China's securities watchdog yesterday promised to increase the investment quota for qualified foreign institutional investors (QFIIs) as part of a multi-pronged effort to boost the stock market.
"QFIIs have played an active role in China's stock market," Shang Fulin, chairman of the China Securities Regulatory Commission (CSRC), said yesterday at a press conference. "We will expand the pilot program and steadily increase the investment quota."
However, he declined to disclose figures for the new quota.
Shang's remarks come among mounting pleas from leading foreign investment banks, such as Merrill Lynch and Deutsche Bank, for an increase in the quota as the US$4 billion set in 2003 has already been used up.

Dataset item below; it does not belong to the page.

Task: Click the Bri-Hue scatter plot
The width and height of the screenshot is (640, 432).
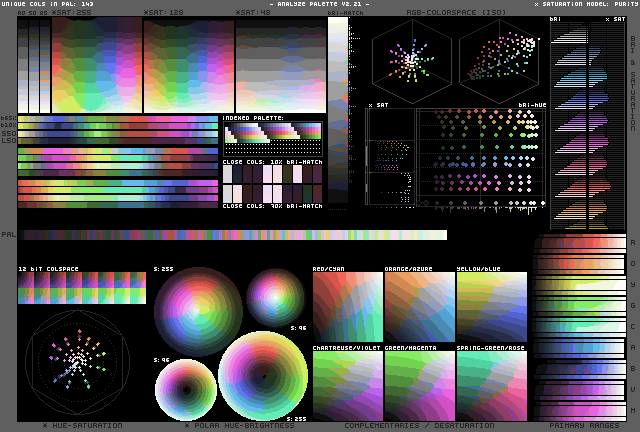Action: [x=478, y=157]
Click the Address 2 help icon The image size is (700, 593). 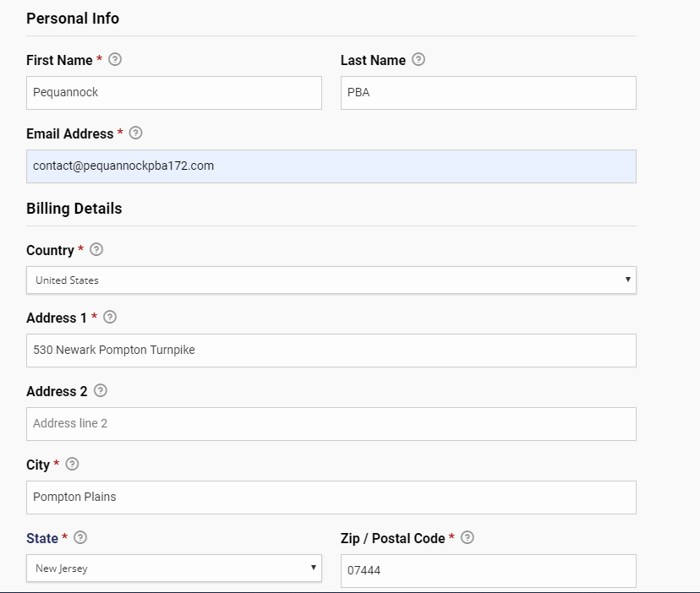101,391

"This shows that foreign investors are very optimistic about China's stock market," said Liu Jipeng, a renowned stock market expert and professor at the Capital University of Economics and Business. "Raising the quota will really stimulate the market."

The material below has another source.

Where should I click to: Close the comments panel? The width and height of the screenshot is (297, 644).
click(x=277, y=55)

As well as QFII, more domestic capital will also be encouraged to enter the stock market, said Shang.
A bigger proportion of insurance capital, corporate pension and social security funds will be allowed into the stock market while institutional investors will be fostered.
A key step will be to accelerate the pace of commercial banks launching fund companies.
Earlier this year, Industrial and Commercial Bank of China (ICBC), China Construction Bank and Bank of Communications got the nod to launch fund companies; and Shang said ICBC has already finished the preparatory work for the launch.
To pump more insurance capital into the stock market, the government will also look at the possibility of allowing insurance institutions to set up fund companies.
Shang hinted that more policies favourable to the stock market are to be announced.
"There remains much room for further policy adjustment," he said. "Some policies, for example those announced to curb overheated investment in the stock market, don't suit the current situation."
According to Liu, the policies include those of the early 1990s which forbid State-owned enterprises from speculating in the stock market, stop banks from entering the stock market, and prohibit financial institutions from conducting mixed operations.
Shang stressed that "policies to encourage capital market investment will be enhanced further." With China's stock market languishing, Shang said the government has studied "various measures" to safeguard stock market stability. But he did not confirm the establishment of a buffer fund which has been a hot topic in recent months.
"We must strive to maintain market stability while introducing non-tradable-share reform, which is a significant step in the development of a capital market," he said.
Experts said Shang's remarks demonstrate the central government's determination to make non-tradable-share reform a success.
"This means the buffer fund is under consideration," Liu said. "The government will take necessary measures to ensure the smooth reform of non-tradable shares."
However, Yi Xianrong, a researcher with the Chinese Academy of Social Sciences, said a buffer fund would hardly stabilize the market. Instead, it would only eat up State finances, he warned.